Democratic members of the Texas state legislature announced a conditional plan on Thursday to return to the state. If they were to return to the state, the Democratic lawmakers would restore the quorum in the Texas House of Representatives needed to advance legislation.
The Democrats say that they will return as long as Texas Republicans end the special legislative session that included a controversial redistricting plan that would move five additional U.S. House seats in the GOP’s favor in upcoming elections. They also said their return was conditional on California releasing its own proposal to redraw congressional districts.
Both of these developments were expected to occur on Friday, although Texas Governor Greg Abbott still plans to pursue the Republicans’s redistricting plan even after the special legislative session concludes. The Democrats did not announce which day they would return if their conditions were met, but a source told ABC News that they “loosely plan on returning this weekend.”
In a statement, the Texas Democrats said that they were returning to the state to prepare for a legal battle over the Republican redistricting plan after the legislature adjourned this Friday as scheduled. The Republican speaker of the Texas House of Representatives, Dustin Burrows, indicated on Thursday that he would adjourn the House the following day if a quorum cannot be reached.
Gene Wu, the chair of the Texas House Democratic Caucus, provided the statement on behalf of his colleagues. “Texas House Democrats broke quorum and successfully mobilized the nation against Trump’s assault on minority voting rights,” he said. “Now, as Democrats across the nation join our fight to cause these maps to fail their political purpose, we’re prepared to bring this battle back to Texas under the right conditions and to take this fight to the courts.”
Democrats’s strategy, devised with the advice of legal counsel, is likely to involve a lawsuit challenging the redistricting plan. Numerous previous redistricting fights — including over Texas’s 2011 congressional and state legislative maps — have seen redrawn districts be immediately blocked by courts as litigation proceeded. In many of those cases, courts ultimately found the redistricting efforts to be unconstitutional either in part or in whole.
Governor Abbott has said in a statement that he intends to call a second special session of the Texas legislature “immediately” after the current session ends on Friday. Special sessions can last for a maximum of 30 days. Abbott maintains that he is willing to call as many special sessions as necessary to pass the Republicans’ redistricting plan.
In line with the Texas Democrats’s conditions for returning, California Governor Gavin Newsom announced that he would move forward with plans to redraw the state’s congressional districts in response to the Texas proposal.
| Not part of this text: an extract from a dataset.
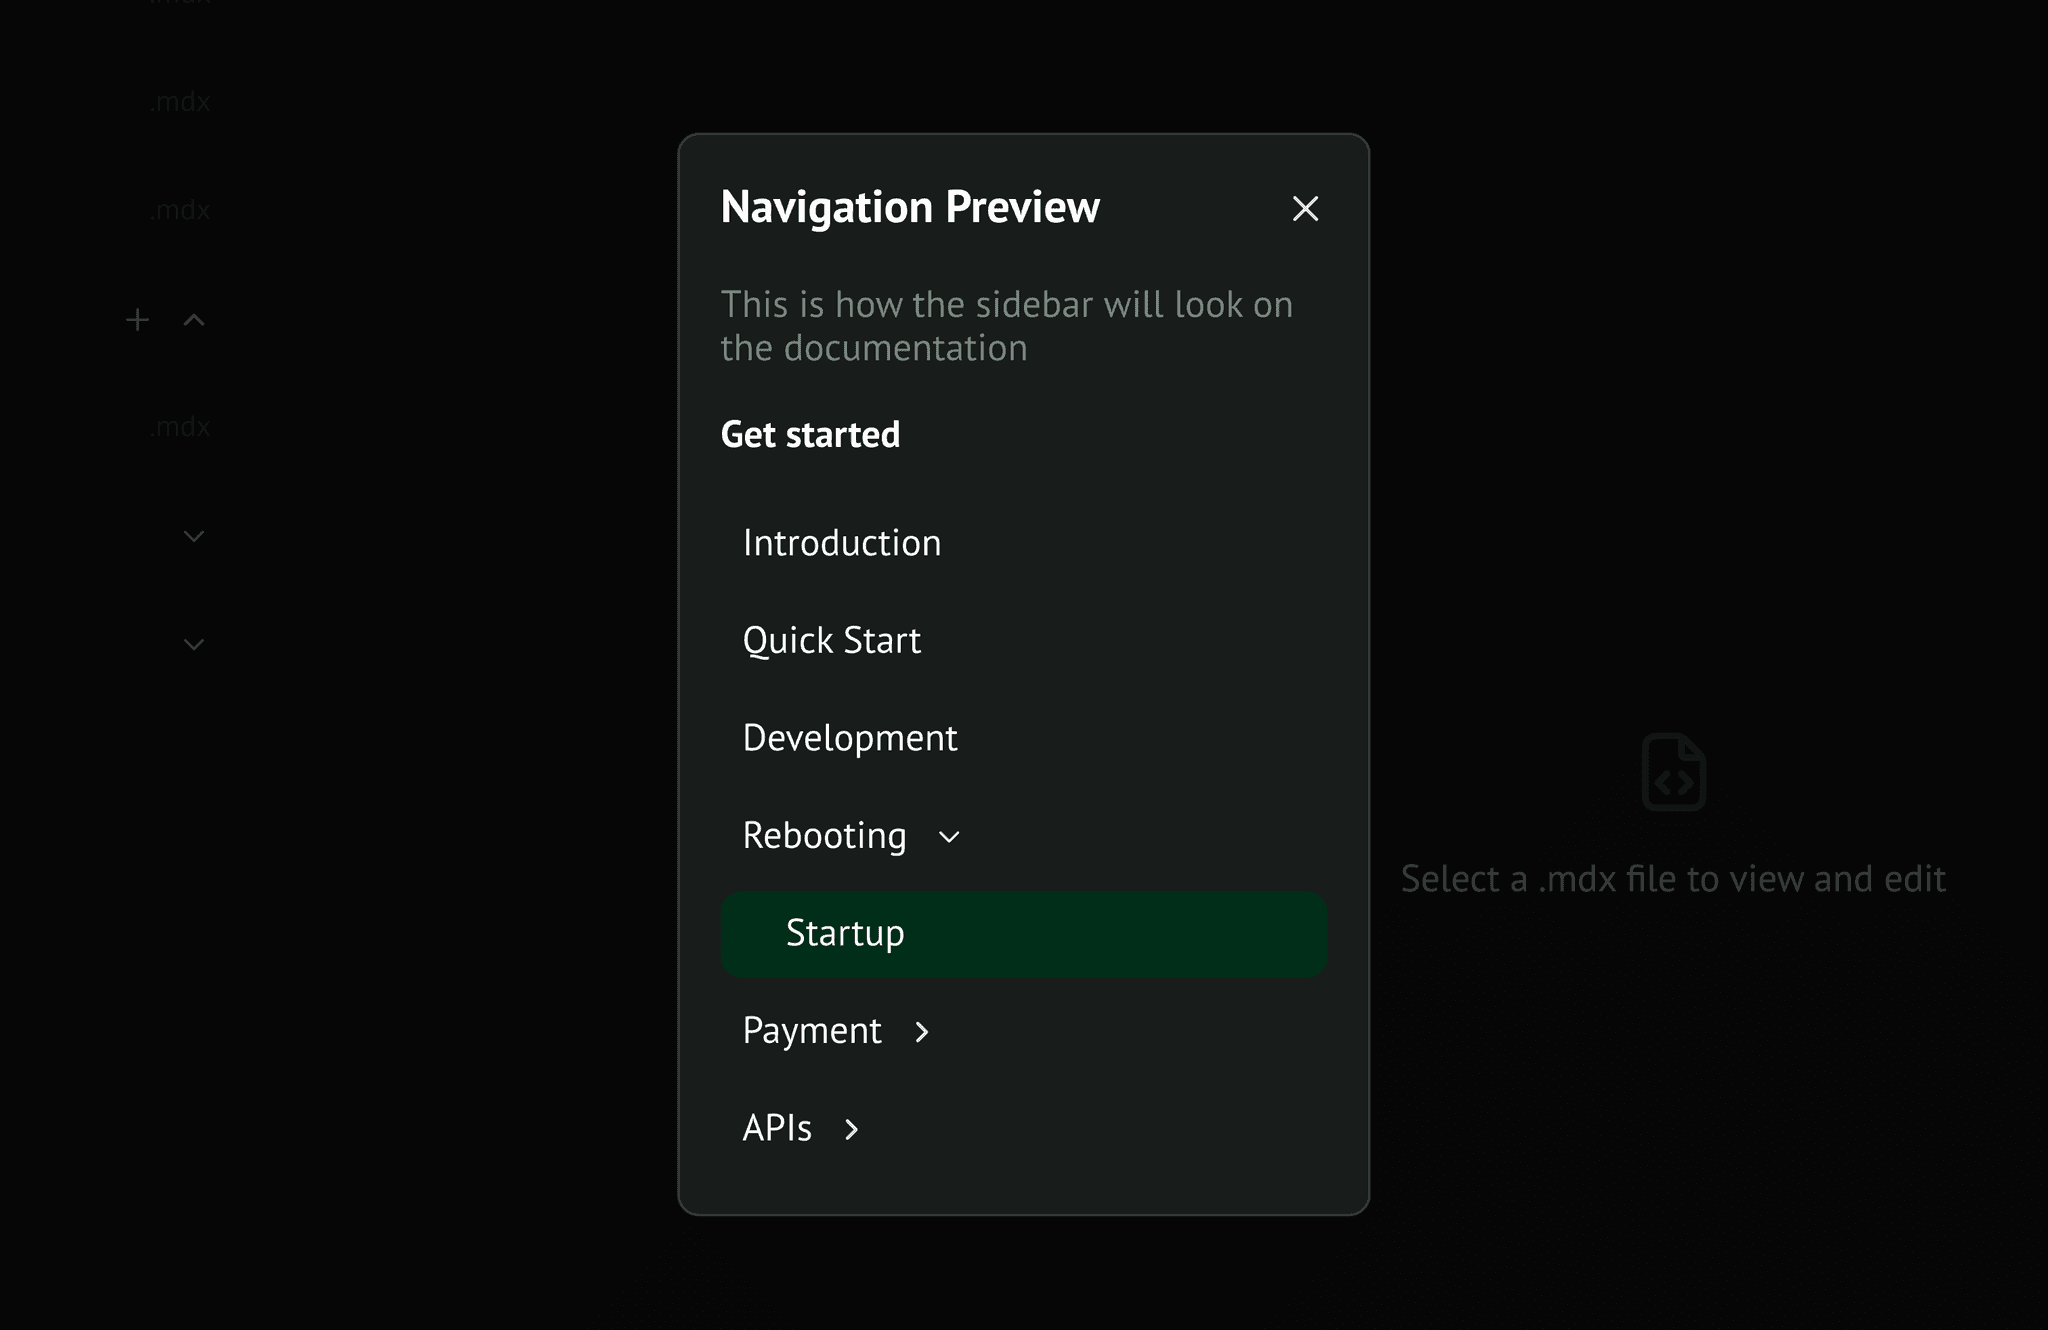
Task: Expand the APIs group arrow
Action: (851, 1130)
He called on California’s Democratic-controlled legislature to approve a ballot measure for this November’s election that would allow lawmakers to shift U.S. House seats in Democrats’s favor.
The bill that Newsom is advocating for, called the “Election Rigging Response Act,” would allow state legislators to circumvent California’s independent redistricting commission. That commission was created after voters approved a law in 2008 to take the redistricting process for the state assembly and state senate out of lawmakers’s hands. In 2010, voters approved a second law that extended the independent commission’s authority to U.S. House districts as well.
A Politico-Citrin Center-Possibility Lab poll finds that a large majority of California voters oppose returning redistricting power from the independent commission to the state legislature. The survey found that 36 percent of Californians favor doing so, whereas 64 percent are opposed.
Texas’s redistricting proposal, at the national level, is also unpopular. A YouGov poll finds that 30 percent of Americans support the state’s plan to create five additional U.S. House districts that favor Republicans. Meanwhile, 48 percent disapprove of the redistricting plan. Opinion is sharply divided by party affiliation, with Republicans overwhelmingly supportive and Democrats overwhelmingly opposed, but independents polled are far closer to the Democrats’s position.
Various Republican members of the U.S. House of Representatives, mostly from red or competitive districts in blue states, have also criticized the Texas redistricting plan. Representative Doug LaMalfa (R., California) said that the proposal could “start a grass fire across the country” of tit-for-tat redistricting. House Freedom Caucus Chair Andy Harris, the sole GOP House member from Maryland, said that Republicans “should probably shy away from mid-cycle redistricting.”
While some governors have embraced mid-cycle redistricting for their states in the wake of Texas’s proposal, others have been more cautious. The Republican governor of Missouri, Mike Kehoe, seems poised to call a special session for his state’s legislature to redraw districts to the GOP’s benefit. In contrast, the Republican governor of New Hampshire, Kelly Ayotte, has publicly ruled out redistricting for her state. Mike Braun, the Republican governor of Indiana, has remained non-committal about pursuing redistricting even as President Trump has pushed him to embrace it.